**Work request**.
Starting at the top line and ending at the bottom one, repeat the entries exactly and drop every picture.

=== Begin Enclosure ===

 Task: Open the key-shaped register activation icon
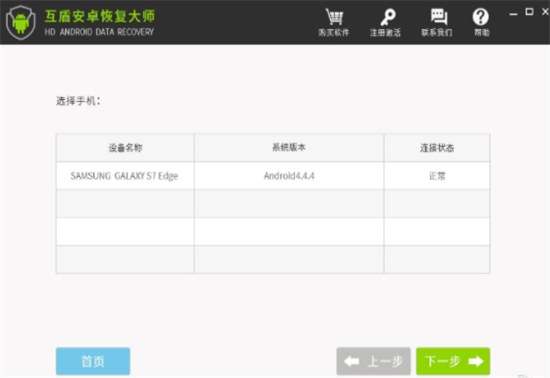click(x=388, y=17)
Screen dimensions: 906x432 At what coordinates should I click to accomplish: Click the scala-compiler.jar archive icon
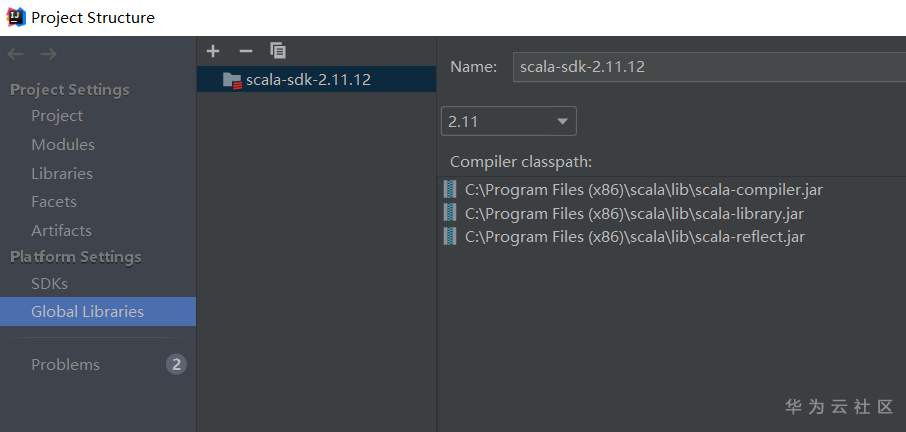click(450, 189)
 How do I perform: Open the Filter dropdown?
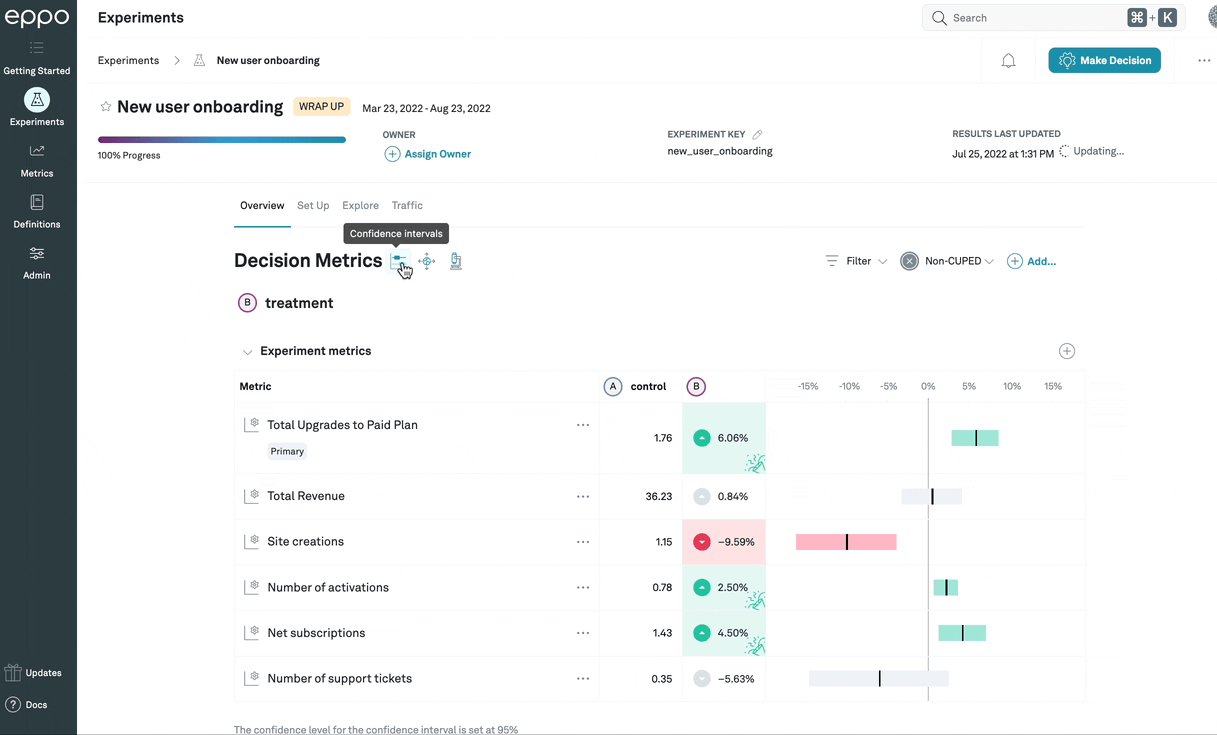coord(855,260)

=== End Enclosure ===

**Exercise result**.
 Task: Open the key-shaped register activation icon
click(x=388, y=17)
Screen dimensions: 906x432 At what coordinates should I click to accomplish: Click the scala-compiler.jar archive icon
click(450, 189)
 How do I perform: Open the Filter dropdown?
coord(855,260)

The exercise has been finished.